Ok I'm thinking about moving up from the baron/sedona, jr series, and flattop and euro size fp's to the larger nib sizes.  Now in my experience so far all the smaller size nibs/sections/feeds are interchangeable with each other and with the replacement sections that csusa used to sell.  The only exception to this was that all of the higher end kits and replacement sections were metal, with a separate threaded plastic housing that held the feed and nib via a flat spot to keep them from turning.  The lower end kits were a single piece plastic housing that the feed and nib just slid into.  So far so good.  

Now I am wondering how similar the larger size sections and sub components are.  I am already know that the FS Gent and Statesmen parts are of the metal with threaded insert variety, and all parts interchange.  How about the imperial/lotus/emperor?  I recently got an El Grande from woodcraft, and it had what looked to be the same size nib, but the rest of the section was all plastic, and it definately did not interchange with the Gent/Statesman sections (although I assume the nib and possibly feed would).  Question one, are all the el grande/churchill/cambridge sections all plastic?  I know about the big flap over the threaded plastic coupler breaking, but are all the sections for these kits one piece plastic?  Is there any difference between the berea kits they sell directly or through the other resellers vs the woodcraft kits?  What other kits use similar sections and or nibs?   

Is an all plastic section necessarily a bad thing?   On the small size kits the all plastic sections are definately a step down in quality from the plated or enameled ones.  Is that necessarily true for the larger ones?  

Thanks for any and all info  

James


----------



## PenWorks (Jan 5, 2010)

You should be able to exchange Gent, Statesmen,Imperial, Lotus, Emperor front sections in and out. I also believe all use the same screw in large nib housing/feed/nib. The Magestic front section is interchangalbe with the CSU large pens, but the nib unit is completely different.

I know some of the large scale Berea kits like Churchill/El Grande and other interchange front sections as well. Again these have a different housing/feed system, but nibs are interchangable.

It is always an experiment in progress


----------



## DCBluesman (Jan 5, 2010)

For the most part, the better components include either a 5mm or a 6mm nib. The size indicates the diameter of the feed that the nib is designed to fit. With that in mind, the Baron, Sedona and the Juniors from both PSI and CS USA will all take a 5mm nib.  They will not (necessarily) take the same feed or section.  The El Grande series, Churchill series, and the full sized components from PSI and CS USA will all accept a 6mm nib.  Again, they will not necessarily take the same feed or section.

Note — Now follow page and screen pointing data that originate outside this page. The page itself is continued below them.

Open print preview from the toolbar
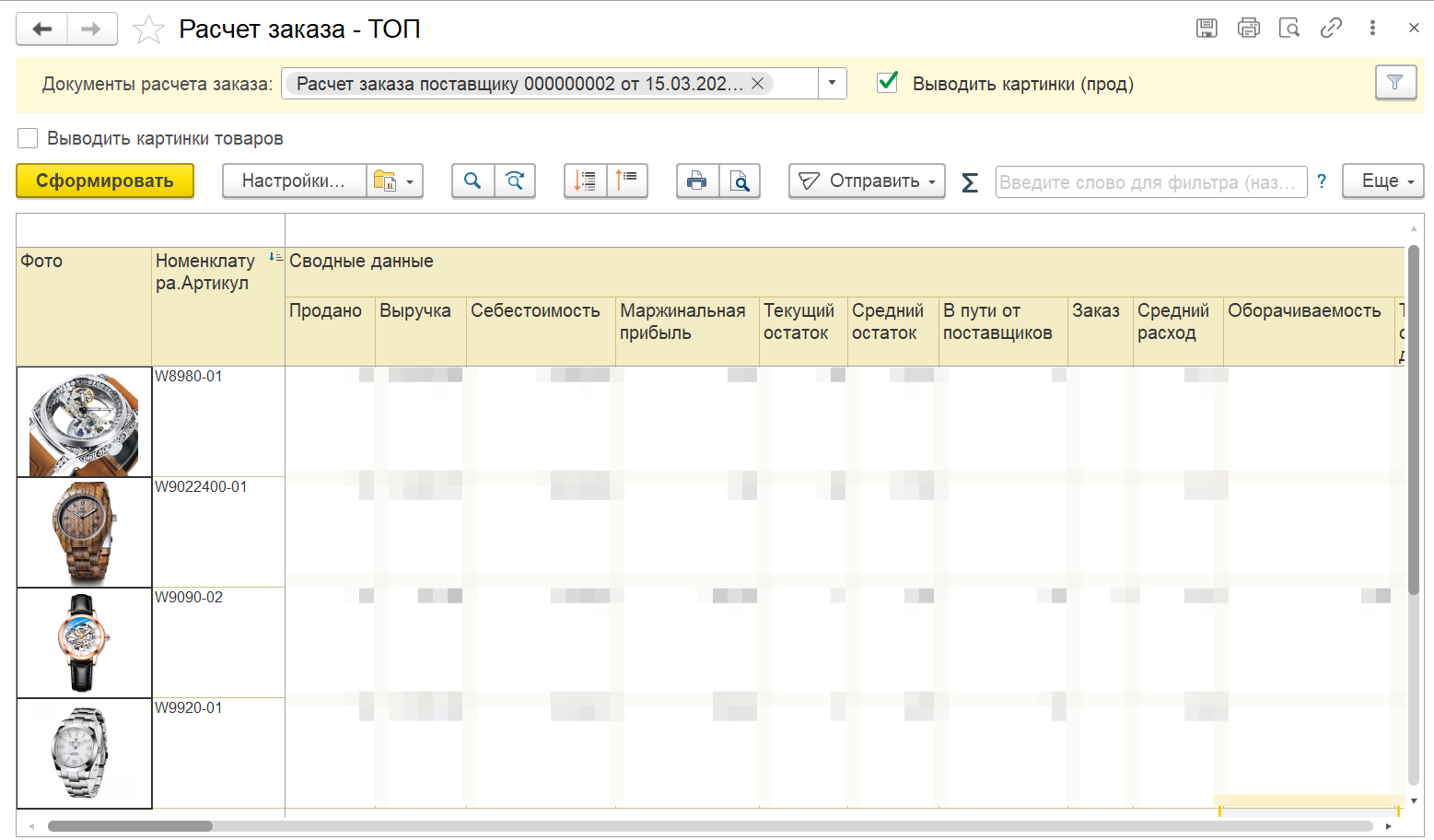 (740, 181)
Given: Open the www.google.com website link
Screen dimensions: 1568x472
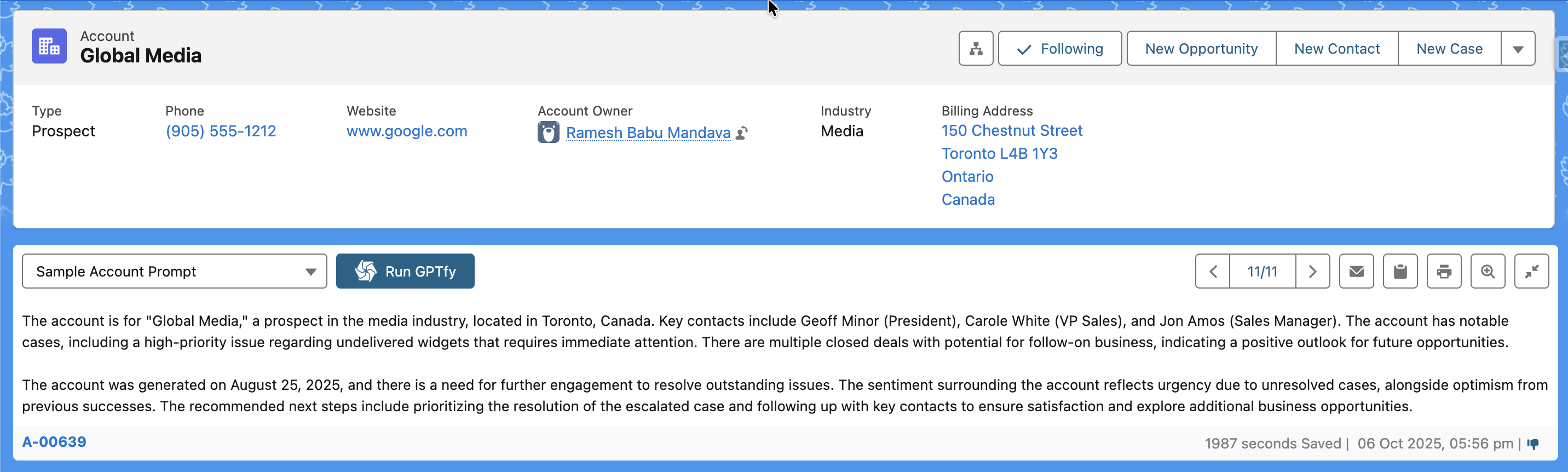Looking at the screenshot, I should point(407,131).
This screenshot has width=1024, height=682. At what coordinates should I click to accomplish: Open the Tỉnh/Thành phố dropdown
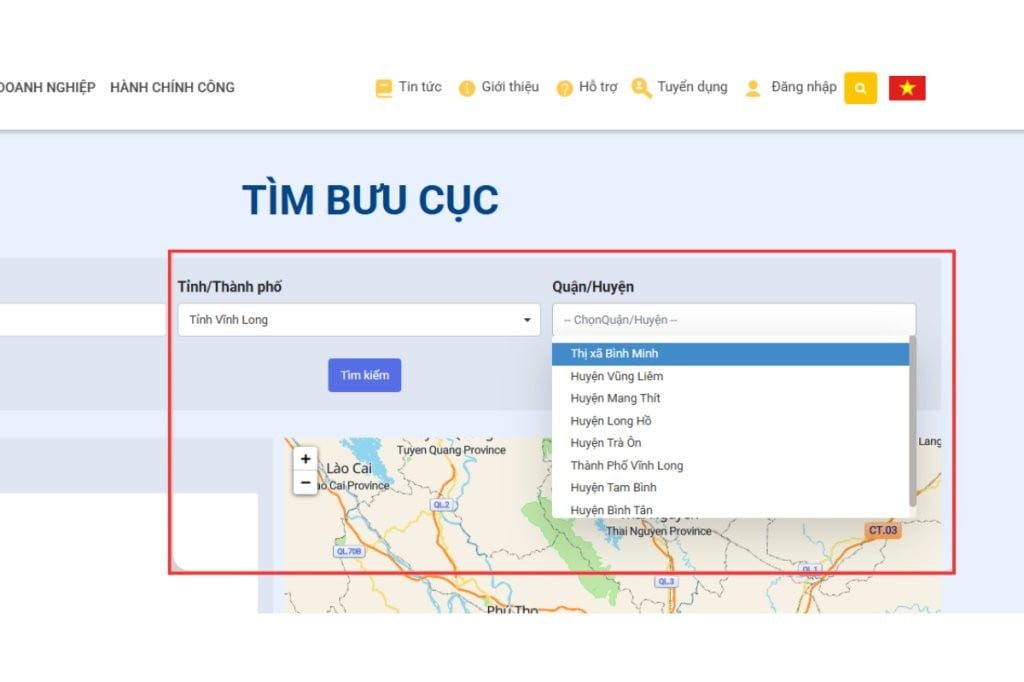tap(359, 320)
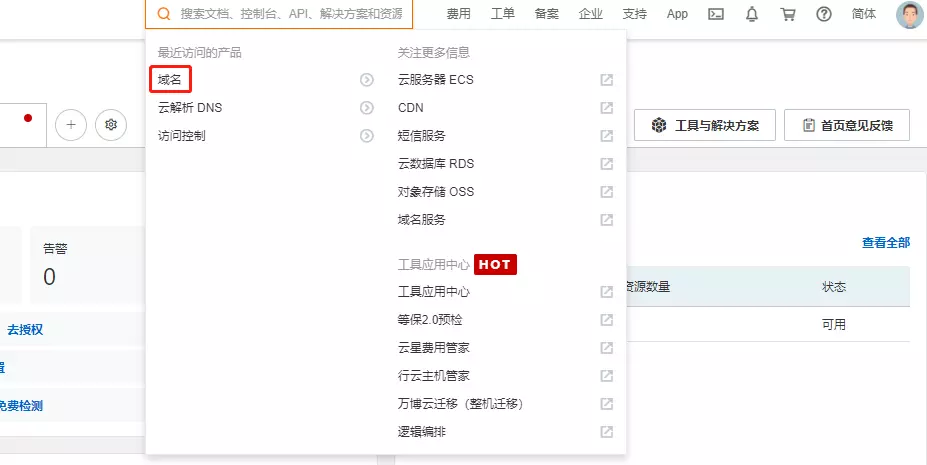This screenshot has height=465, width=927.
Task: Open 等保2.0预检 tool entry
Action: pyautogui.click(x=430, y=320)
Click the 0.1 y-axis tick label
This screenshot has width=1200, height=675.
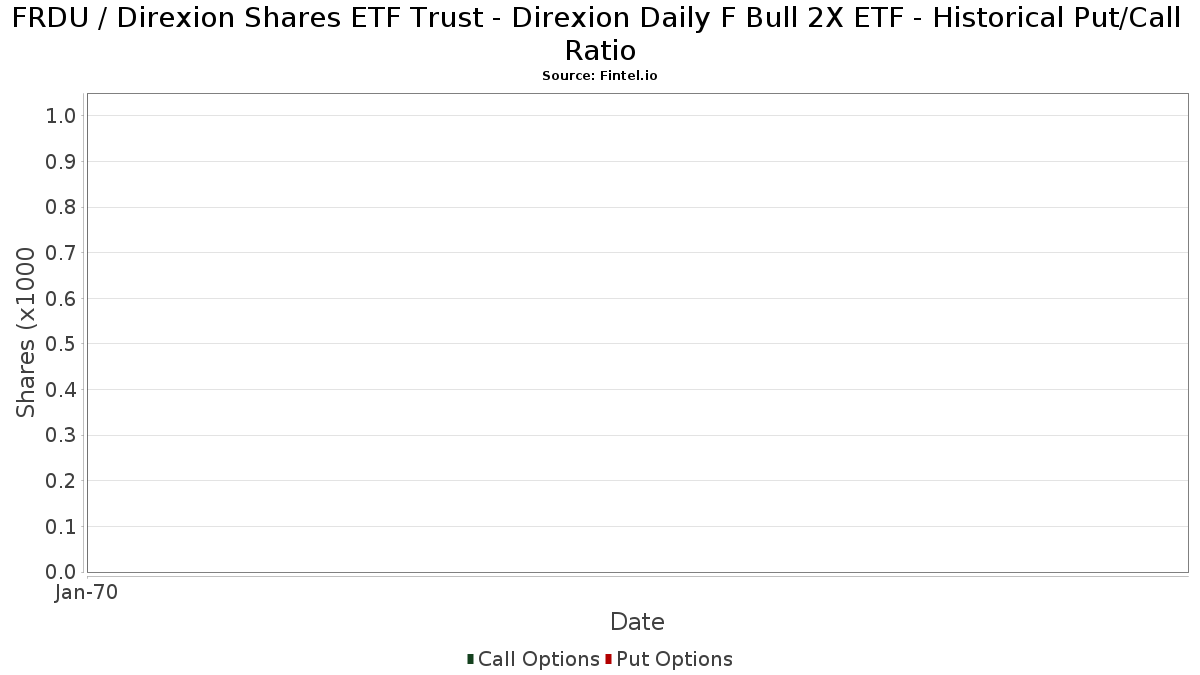coord(61,527)
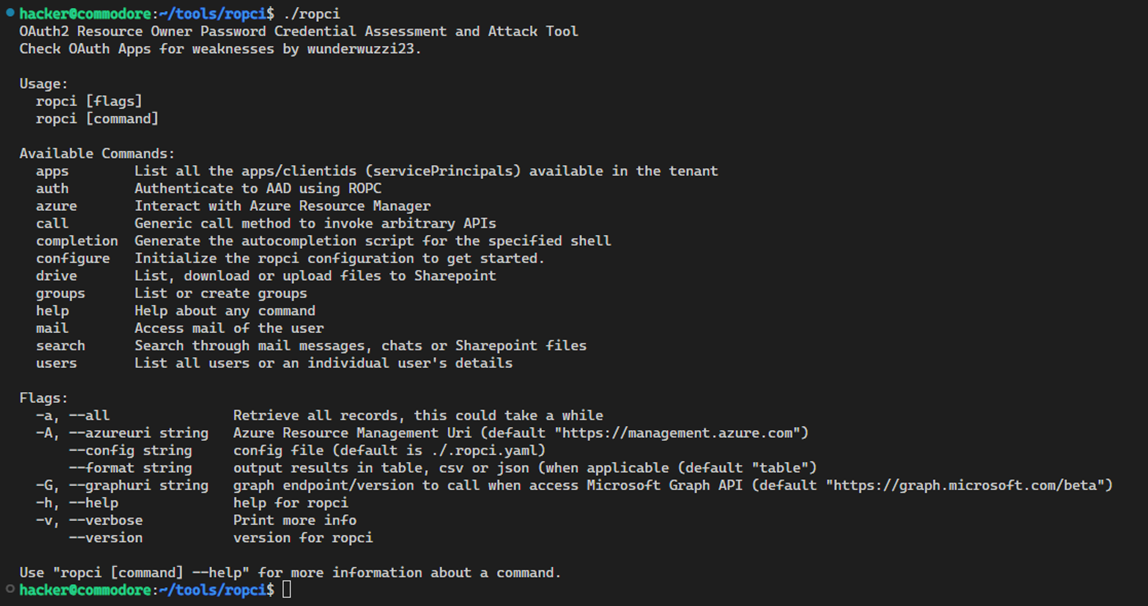Click the terminal cursor block at bottom prompt
Viewport: 1148px width, 606px height.
(x=287, y=590)
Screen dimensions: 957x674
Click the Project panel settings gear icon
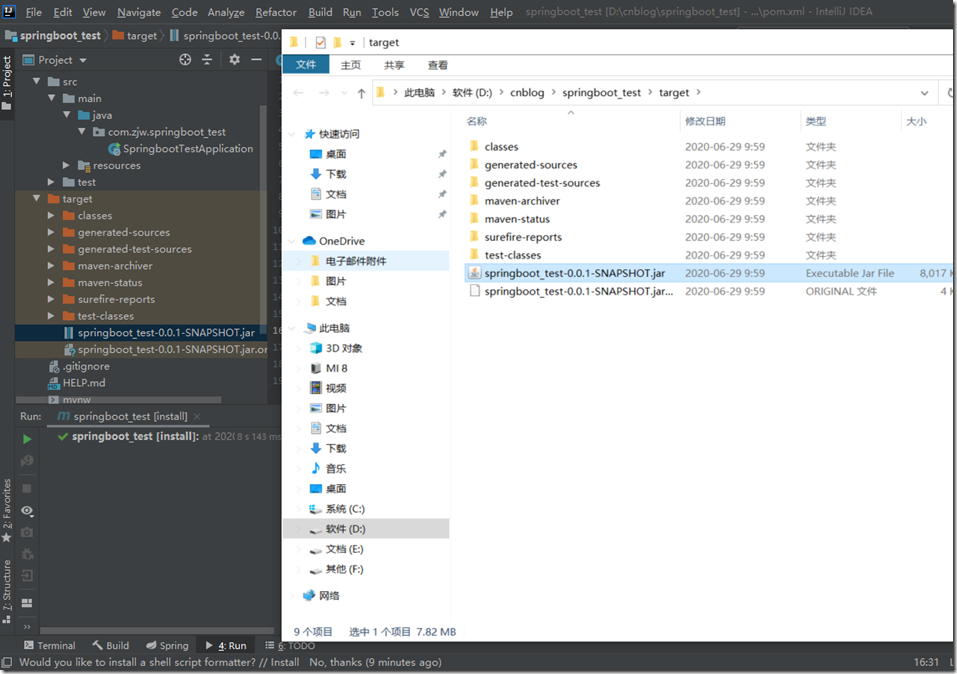pyautogui.click(x=234, y=59)
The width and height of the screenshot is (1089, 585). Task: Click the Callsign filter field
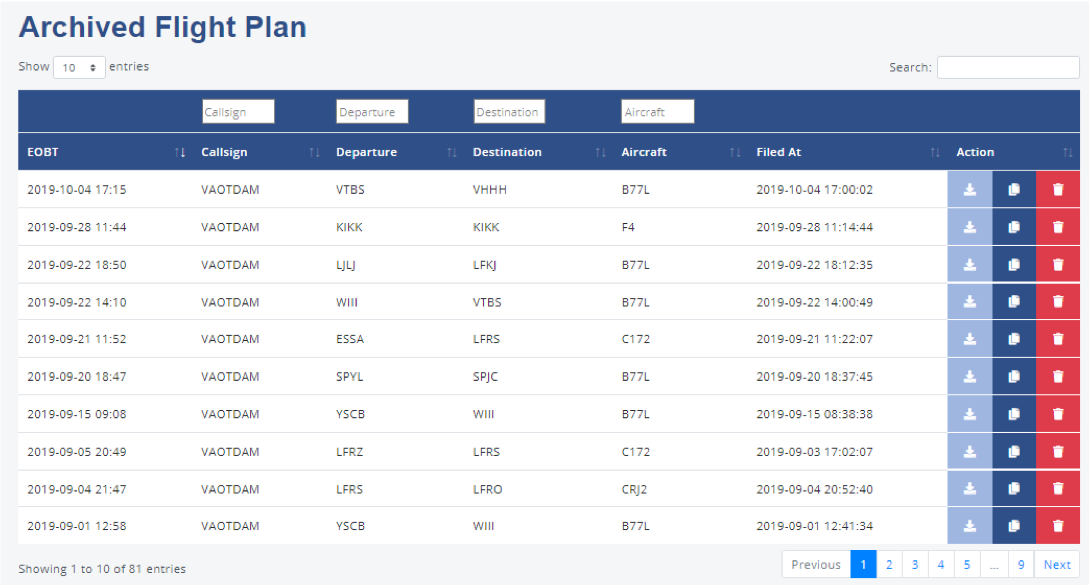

A plastic section will almost always be looked down on.  Preferences generally are to have the section made of the same material as the barrel or to use ebonite for the section. There is some concern that the "pot metal" underneath a metal plated section could become corroded from ink vapors.  I don't have the experience to tell you if this is true or not.

Berea resellers do select different options which can result in different quality for what is aesthetically the same kit.


----------